--- Material to process ---

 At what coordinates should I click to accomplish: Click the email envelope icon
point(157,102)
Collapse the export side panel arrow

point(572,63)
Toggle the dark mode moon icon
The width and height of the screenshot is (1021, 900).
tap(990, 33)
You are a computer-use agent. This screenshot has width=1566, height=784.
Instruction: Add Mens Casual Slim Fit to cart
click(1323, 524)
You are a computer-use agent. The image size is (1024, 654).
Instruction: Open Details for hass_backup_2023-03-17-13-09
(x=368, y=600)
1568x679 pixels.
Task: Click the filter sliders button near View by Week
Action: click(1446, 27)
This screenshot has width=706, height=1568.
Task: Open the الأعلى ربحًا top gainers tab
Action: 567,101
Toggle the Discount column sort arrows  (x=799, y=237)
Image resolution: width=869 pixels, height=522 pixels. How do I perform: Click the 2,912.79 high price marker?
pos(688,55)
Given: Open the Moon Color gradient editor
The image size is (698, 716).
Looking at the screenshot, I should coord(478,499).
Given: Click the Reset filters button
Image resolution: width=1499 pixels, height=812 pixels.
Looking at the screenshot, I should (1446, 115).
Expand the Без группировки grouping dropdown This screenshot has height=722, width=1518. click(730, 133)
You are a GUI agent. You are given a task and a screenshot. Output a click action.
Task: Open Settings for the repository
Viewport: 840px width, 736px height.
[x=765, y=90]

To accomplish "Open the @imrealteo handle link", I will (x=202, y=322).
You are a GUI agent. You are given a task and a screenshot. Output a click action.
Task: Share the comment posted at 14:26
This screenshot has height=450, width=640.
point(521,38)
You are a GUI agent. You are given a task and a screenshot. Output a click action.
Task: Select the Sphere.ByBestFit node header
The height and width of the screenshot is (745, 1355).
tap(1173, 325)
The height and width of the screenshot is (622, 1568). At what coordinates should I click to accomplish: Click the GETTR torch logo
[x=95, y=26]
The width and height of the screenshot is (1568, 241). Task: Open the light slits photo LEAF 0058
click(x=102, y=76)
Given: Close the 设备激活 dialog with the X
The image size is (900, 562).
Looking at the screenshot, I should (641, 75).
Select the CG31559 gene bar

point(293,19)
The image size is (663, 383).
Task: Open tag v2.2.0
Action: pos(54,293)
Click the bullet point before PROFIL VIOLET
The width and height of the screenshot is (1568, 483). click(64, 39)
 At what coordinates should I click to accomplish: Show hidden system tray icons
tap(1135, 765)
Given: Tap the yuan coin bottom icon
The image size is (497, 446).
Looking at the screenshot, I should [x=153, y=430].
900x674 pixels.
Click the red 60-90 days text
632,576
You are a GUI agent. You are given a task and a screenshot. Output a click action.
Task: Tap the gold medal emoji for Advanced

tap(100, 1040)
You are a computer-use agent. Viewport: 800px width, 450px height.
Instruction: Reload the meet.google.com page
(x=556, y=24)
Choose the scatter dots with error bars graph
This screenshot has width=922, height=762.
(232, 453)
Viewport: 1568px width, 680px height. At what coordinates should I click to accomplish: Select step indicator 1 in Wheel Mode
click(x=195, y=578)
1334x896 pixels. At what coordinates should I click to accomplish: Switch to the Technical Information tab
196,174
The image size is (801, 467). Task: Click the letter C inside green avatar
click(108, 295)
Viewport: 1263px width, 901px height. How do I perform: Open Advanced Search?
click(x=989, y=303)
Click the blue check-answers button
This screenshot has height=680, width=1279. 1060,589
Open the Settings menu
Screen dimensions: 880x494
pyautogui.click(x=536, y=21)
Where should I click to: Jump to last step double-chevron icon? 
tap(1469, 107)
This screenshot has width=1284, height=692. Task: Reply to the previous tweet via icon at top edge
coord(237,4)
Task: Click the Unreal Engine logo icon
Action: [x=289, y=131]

---

**Activity**.
Please reproduce all of the material exactly.

**Response to the task**.
 At what coordinates should I click to accomplish: Click the email envelope icon
point(157,102)
Collapse the export side panel arrow

point(572,63)
Toggle the dark mode moon icon
The width and height of the screenshot is (1021, 900).
tap(990, 33)
You are a computer-use agent. This screenshot has width=1566, height=784.
Instruction: Add Mens Casual Slim Fit to cart
click(1323, 524)
You are a computer-use agent. The image size is (1024, 654).
Instruction: Open Details for hass_backup_2023-03-17-13-09
(x=368, y=600)
1568x679 pixels.
Task: Click the filter sliders button near View by Week
Action: click(1446, 27)
This screenshot has width=706, height=1568.
Task: Open the الأعلى ربحًا top gainers tab
Action: 567,101
Toggle the Discount column sort arrows  (x=799, y=237)
Image resolution: width=869 pixels, height=522 pixels. How do I perform: Click the 2,912.79 high price marker?
pos(688,55)
Given: Open the Moon Color gradient editor
The image size is (698, 716).
Looking at the screenshot, I should coord(478,499).
Given: Click the Reset filters button
Image resolution: width=1499 pixels, height=812 pixels.
Looking at the screenshot, I should (1446, 115).
Expand the Без группировки grouping dropdown This screenshot has height=722, width=1518. click(730, 133)
You are a GUI agent. You are given a task and a screenshot. Output a click action.
Task: Open Settings for the repository
Viewport: 840px width, 736px height.
[x=765, y=90]

To accomplish "Open the @imrealteo handle link", I will (x=202, y=322).
You are a GUI agent. You are given a task and a screenshot. Output a click action.
Task: Share the comment posted at 14:26
This screenshot has height=450, width=640.
point(521,38)
You are a GUI agent. You are given a task and a screenshot. Output a click action.
Task: Select the Sphere.ByBestFit node header
The height and width of the screenshot is (745, 1355).
tap(1173, 325)
The height and width of the screenshot is (622, 1568). At what coordinates should I click to accomplish: Click the GETTR torch logo
[x=95, y=26]
The width and height of the screenshot is (1568, 241). Task: Open the light slits photo LEAF 0058
click(x=102, y=76)
Given: Close the 设备激活 dialog with the X
The image size is (900, 562).
Looking at the screenshot, I should (641, 75).
Select the CG31559 gene bar

point(293,19)
The image size is (663, 383).
Task: Open tag v2.2.0
Action: pos(54,293)
Click the bullet point before PROFIL VIOLET
The width and height of the screenshot is (1568, 483). click(64, 39)
 At what coordinates should I click to accomplish: Show hidden system tray icons
tap(1135, 765)
Given: Tap the yuan coin bottom icon
The image size is (497, 446).
Looking at the screenshot, I should [x=153, y=430].
900x674 pixels.
Click the red 60-90 days text
632,576
You are a GUI agent. You are given a task and a screenshot. Output a click action.
Task: Tap the gold medal emoji for Advanced

tap(100, 1040)
You are a computer-use agent. Viewport: 800px width, 450px height.
Instruction: Reload the meet.google.com page
(x=556, y=24)
Choose the scatter dots with error bars graph
This screenshot has width=922, height=762.
(232, 453)
Viewport: 1568px width, 680px height. At what coordinates should I click to accomplish: Select step indicator 1 in Wheel Mode
click(x=195, y=578)
1334x896 pixels. At what coordinates should I click to accomplish: Switch to the Technical Information tab
196,174
The image size is (801, 467). Task: Click the letter C inside green avatar
click(108, 295)
Viewport: 1263px width, 901px height. How do I perform: Open Advanced Search?
click(x=989, y=303)
Click the blue check-answers button
This screenshot has height=680, width=1279. 1060,589
Open the Settings menu
Screen dimensions: 880x494
pyautogui.click(x=536, y=21)
Where should I click to: Jump to last step double-chevron icon? 
tap(1469, 107)
This screenshot has width=1284, height=692. Task: Reply to the previous tweet via icon at top edge
coord(237,4)
Task: Click the Unreal Engine logo icon
Action: [x=289, y=131]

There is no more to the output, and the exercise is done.